* Task *
Print exactly what appears from the line containing "Where should I" through the final line of the data below, pictures excluded.
*** Begin section ***
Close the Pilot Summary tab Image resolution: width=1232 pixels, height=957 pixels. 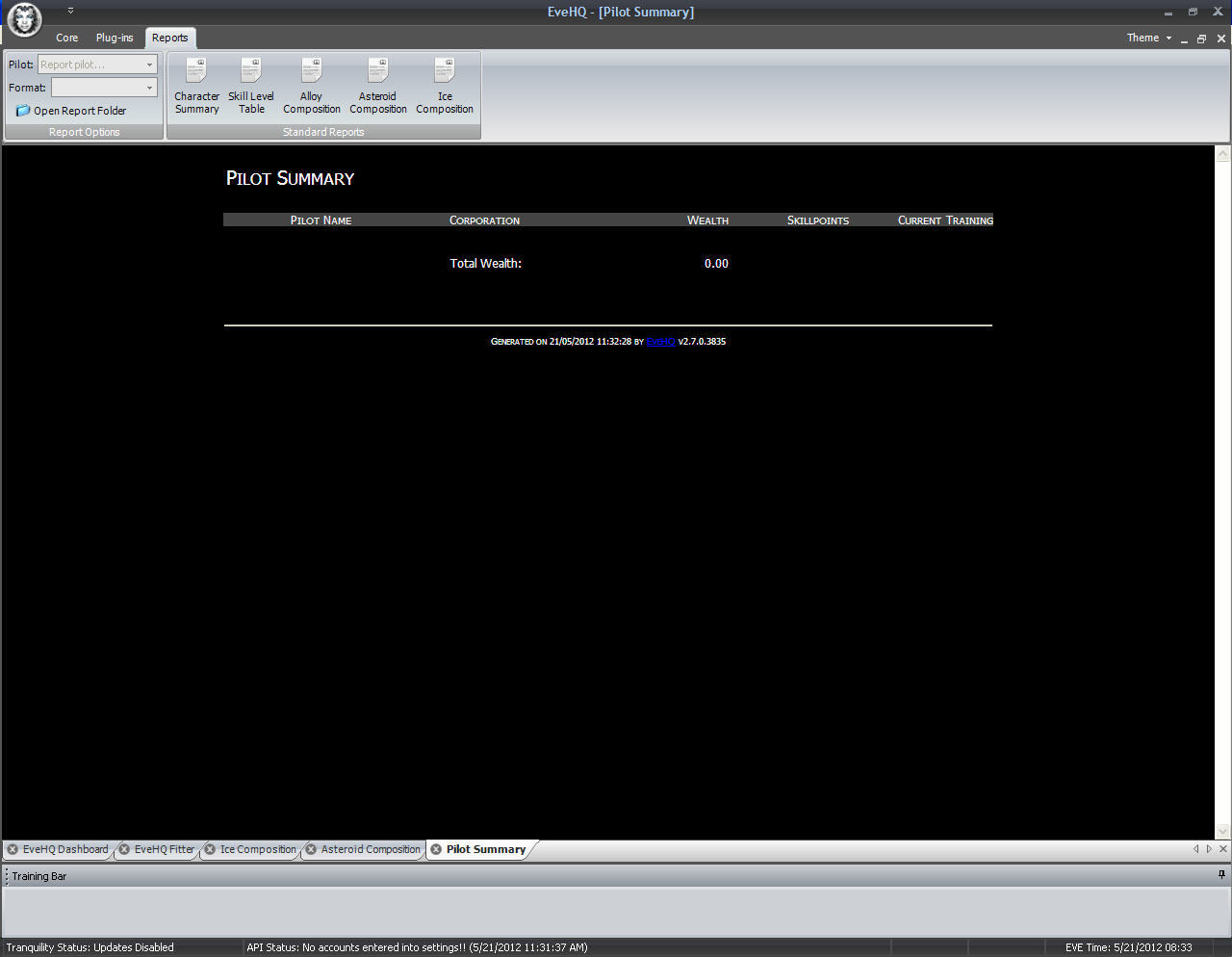(x=436, y=849)
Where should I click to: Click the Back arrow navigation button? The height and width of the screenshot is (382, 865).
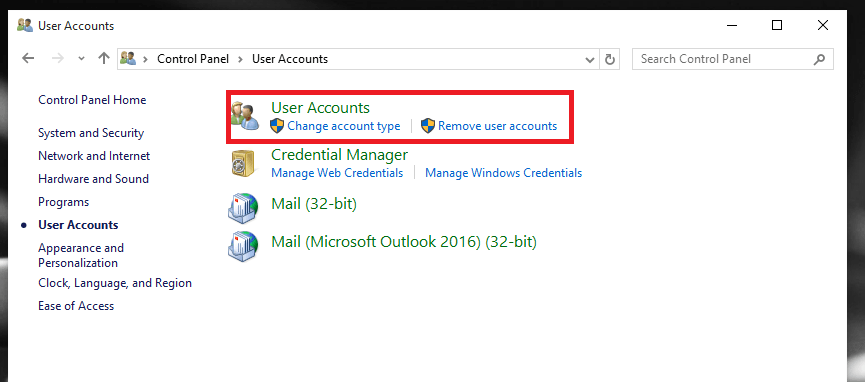pyautogui.click(x=28, y=59)
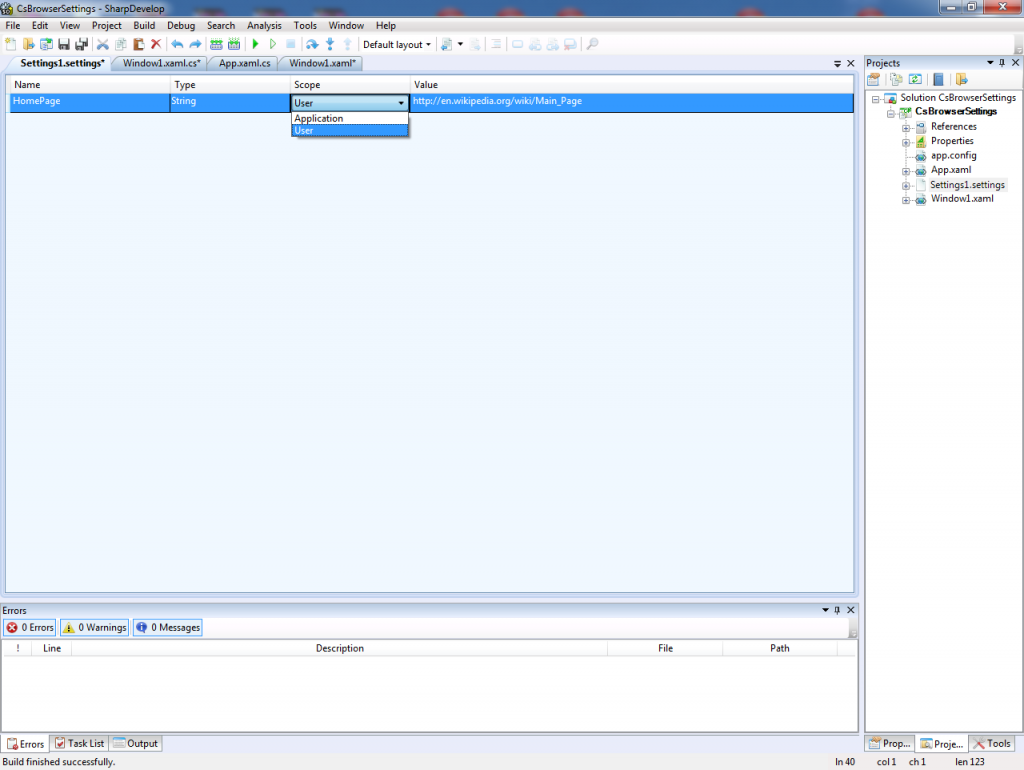This screenshot has width=1024, height=770.
Task: Run the project with the green Run icon
Action: [x=254, y=44]
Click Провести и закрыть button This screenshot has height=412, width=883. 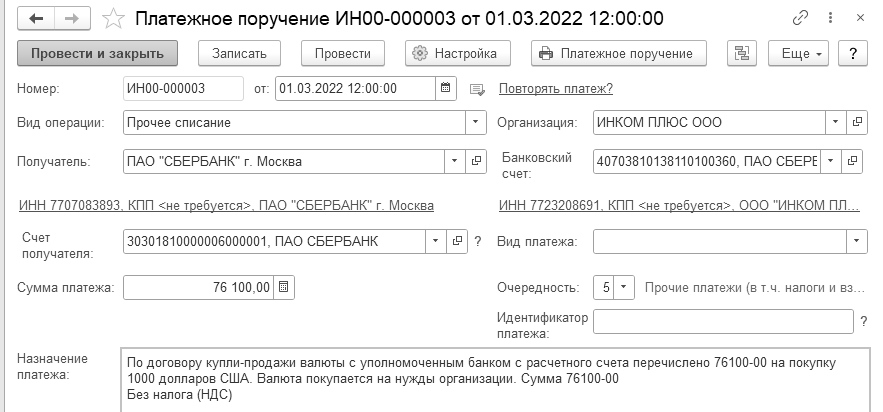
*** End section ***
* Written solution *
Where should I click to: Click the Back arrow navigation button? The height and width of the screenshot is (382, 865).
pyautogui.click(x=28, y=59)
This screenshot has width=1024, height=770.
Task: Run the project with the green Run icon
Action: [x=254, y=44]
Click Провести и закрыть button This screenshot has height=412, width=883. 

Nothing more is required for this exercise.